N’y allons pas par quatre, huit ou même seize chemins : Batuk est l’un des projets les plus excitants de cette première moitié d’année. De par sa singularité déjà, parce qu’il s’avère compliqué de trouver un son jumeau de celui de Batuk. Avec son premier album, joliment et si justement intitulé Musica da Terra, le collectif mené par les producteurs sud-africains Spoek Mathambo, Aero Manyelo et la rappeuse Manteiga, dévoile un objet musical hybride conjuguant les genres et les langues – l’anglais y côtoie le portugais, le capverdien ou le créole – en un disque bestial et brûlant, mais aussi engagé. Un album nourri de plusieurs collaborations avec des artistes du continent africain, comme avec la chanteuse Nandi Ndlovu, qui pose sa voix sur la plupart des titres de l’album, notamment sur les obsédants « Vida », « Reya Congo » ou « Call Me Naughty », ou encore le rappeur Lebon en freestyle créole sur « Ultima Movement ». Explosif, parfois même pourvu d’un esprit chamanique, Musica da Terra a trouvé la bonne formule pour amener un peu d’Afrique sur nos dancefloors.

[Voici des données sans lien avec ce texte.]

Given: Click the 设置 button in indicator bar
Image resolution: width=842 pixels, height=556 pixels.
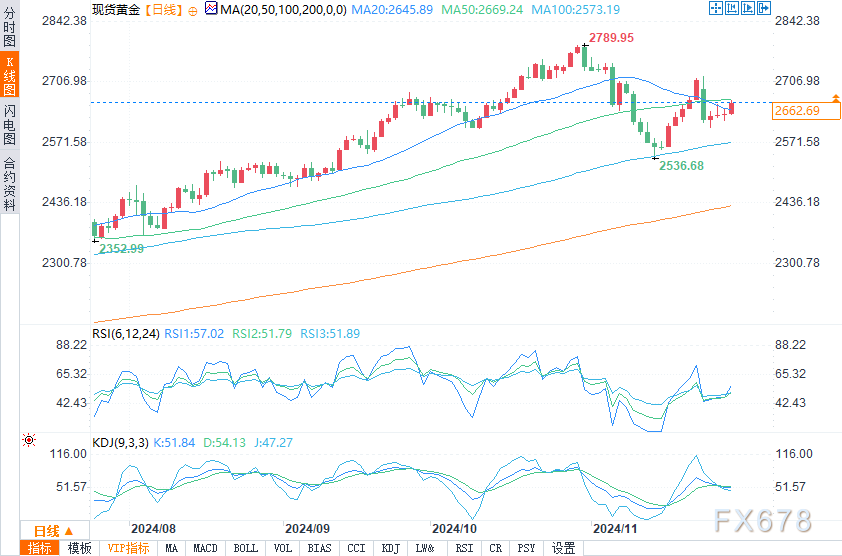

De l’intro « Força Força », et son refrain à trois voix entonné comme un rite, à l’expiatoire « Lavanda », règne un esprit LCD « african » Soundsystem, pour un album qui progresse comme une longue transe house mélangeant tambours habités, choeurs invocateurs, beats techno et musiques traditionnelles africaines… Tiens, comme le batuk, à la fois un chant capverdien surtout pratiqué par les femmes, et le nom d’un type de tambour. On touche ici les points forts de ce merveilleux album : l’engagement d’une part, comme pour le titre « Puta » qui dénonce le harcèlement de rue, et sa rythmique d’autre part, alliant sans cesse le chaud et le froid, l’exotisme et l’industriel, le tambour et la boîte à rythmes, le sirocco comme le blizzard. Et paradoxalement sans aucune tiédeur.
Musica Da Terra (Teka Music/Believe), sorti le 27 mai.